Path-Based Graph Neural Network for Drug Synergy Prediction and Interpretation

Combination therapy is a method of treating complex diseases by using multiple drugs, which has the advantages of good efficacy and few toxic side effects. It has been widely used in clinical research. The significant increase in the number of drug combinations in recent years has made drug screening more challenging. Therefore, the calculation method for predicting drug synergy has received widespread attention and achieved a superior performance. But there are still challenges. Many methods fail to interpret the model behavior or answer questions about the mechanism of action between drug combinations and cell lines. To address these challenges, we propose a path-based interpretable graph neural network model to predict and interpret synergistic drug combinations, named SDCInterpreter.

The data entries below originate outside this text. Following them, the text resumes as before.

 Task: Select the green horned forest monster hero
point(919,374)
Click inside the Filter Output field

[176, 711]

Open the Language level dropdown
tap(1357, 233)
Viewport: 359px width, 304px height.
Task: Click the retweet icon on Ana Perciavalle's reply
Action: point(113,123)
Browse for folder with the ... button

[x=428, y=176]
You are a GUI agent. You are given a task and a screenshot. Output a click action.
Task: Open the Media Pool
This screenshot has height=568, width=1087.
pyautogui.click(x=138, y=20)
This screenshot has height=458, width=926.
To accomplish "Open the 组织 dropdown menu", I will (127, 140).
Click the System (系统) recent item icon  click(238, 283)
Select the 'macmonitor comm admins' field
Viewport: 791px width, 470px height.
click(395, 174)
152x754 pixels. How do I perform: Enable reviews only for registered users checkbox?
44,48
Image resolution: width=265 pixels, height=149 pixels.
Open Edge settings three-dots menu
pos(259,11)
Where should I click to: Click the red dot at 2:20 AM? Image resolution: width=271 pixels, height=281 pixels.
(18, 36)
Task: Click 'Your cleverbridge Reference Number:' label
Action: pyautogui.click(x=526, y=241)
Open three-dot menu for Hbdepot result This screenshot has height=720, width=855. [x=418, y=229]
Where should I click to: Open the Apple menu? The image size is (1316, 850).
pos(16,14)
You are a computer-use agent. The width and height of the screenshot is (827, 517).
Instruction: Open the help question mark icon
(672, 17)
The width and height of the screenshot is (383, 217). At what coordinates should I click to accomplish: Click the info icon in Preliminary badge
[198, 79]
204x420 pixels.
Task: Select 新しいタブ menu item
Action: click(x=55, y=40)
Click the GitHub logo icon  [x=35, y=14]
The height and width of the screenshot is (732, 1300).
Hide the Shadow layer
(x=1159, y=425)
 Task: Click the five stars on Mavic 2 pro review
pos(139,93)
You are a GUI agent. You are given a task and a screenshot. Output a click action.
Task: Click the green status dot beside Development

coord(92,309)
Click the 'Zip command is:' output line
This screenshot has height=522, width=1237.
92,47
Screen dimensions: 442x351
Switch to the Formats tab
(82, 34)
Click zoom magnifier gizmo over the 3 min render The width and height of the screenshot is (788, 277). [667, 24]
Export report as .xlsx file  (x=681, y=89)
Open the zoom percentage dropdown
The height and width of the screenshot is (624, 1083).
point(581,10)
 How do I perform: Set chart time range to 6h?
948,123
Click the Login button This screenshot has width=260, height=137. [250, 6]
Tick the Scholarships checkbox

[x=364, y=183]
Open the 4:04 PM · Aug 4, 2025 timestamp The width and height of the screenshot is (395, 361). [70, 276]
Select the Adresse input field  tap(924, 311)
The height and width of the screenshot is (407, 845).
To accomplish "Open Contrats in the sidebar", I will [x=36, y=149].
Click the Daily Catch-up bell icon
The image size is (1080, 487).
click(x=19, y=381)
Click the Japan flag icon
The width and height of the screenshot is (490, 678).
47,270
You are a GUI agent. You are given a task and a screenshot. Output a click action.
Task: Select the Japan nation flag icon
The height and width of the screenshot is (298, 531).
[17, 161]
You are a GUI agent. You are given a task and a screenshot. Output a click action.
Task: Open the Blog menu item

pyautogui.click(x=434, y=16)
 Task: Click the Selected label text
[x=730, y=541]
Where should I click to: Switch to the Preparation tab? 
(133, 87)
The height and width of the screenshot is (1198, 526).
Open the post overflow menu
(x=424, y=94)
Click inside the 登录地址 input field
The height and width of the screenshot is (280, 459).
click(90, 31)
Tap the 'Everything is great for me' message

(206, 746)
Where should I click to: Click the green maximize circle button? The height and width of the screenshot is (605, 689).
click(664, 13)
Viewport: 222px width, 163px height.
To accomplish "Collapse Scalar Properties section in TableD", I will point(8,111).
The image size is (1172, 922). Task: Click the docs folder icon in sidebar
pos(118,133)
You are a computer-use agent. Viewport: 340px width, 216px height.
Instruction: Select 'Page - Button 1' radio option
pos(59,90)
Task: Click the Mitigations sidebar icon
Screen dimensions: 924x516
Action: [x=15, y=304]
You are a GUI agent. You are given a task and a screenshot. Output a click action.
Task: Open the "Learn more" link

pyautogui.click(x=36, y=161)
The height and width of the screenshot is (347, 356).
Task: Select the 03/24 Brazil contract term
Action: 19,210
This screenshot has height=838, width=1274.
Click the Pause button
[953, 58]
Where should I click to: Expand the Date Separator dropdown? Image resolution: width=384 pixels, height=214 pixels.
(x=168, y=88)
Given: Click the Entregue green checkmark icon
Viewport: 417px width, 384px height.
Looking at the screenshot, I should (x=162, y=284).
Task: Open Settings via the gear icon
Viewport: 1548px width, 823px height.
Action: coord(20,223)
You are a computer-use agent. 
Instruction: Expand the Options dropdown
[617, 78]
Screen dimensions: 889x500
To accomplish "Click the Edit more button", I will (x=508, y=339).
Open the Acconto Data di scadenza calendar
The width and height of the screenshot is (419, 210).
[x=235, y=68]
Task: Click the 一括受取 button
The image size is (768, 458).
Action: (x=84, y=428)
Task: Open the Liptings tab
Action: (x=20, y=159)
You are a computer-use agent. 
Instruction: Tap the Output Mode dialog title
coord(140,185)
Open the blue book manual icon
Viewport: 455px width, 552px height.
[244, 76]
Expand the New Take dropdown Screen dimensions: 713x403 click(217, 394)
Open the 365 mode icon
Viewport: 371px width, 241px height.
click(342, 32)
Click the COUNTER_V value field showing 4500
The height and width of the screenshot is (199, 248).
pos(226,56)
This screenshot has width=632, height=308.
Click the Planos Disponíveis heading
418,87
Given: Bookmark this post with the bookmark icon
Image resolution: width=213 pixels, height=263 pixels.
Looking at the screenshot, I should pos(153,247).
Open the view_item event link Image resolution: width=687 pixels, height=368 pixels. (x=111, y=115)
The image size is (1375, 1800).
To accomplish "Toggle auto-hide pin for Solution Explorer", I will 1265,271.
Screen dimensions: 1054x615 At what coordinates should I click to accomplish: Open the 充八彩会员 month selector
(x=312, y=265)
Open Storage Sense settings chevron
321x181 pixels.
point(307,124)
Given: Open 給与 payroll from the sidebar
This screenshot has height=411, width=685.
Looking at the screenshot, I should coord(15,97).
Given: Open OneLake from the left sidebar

SDCInterpreter enables the generation of simulated interpretations of drug synergistic mechanisms by exploring the relationships among drugs, genes, pathways, and cell line biomedical entities. Specifically, SDCInterpreter constructs a heterogeneous graph and uses a relational graph convolutional network for node representation learning. Mask learning and Dijkstra's shortest path algorithm are then used to mine the edges that have the most impact on drug synergy prediction and generate mechanism paths for interpreting drug synergy prediction. Our experimental results show that SDCInterpreter performs well in predicting drug synergy and effectively interprets the synergistic prediction results.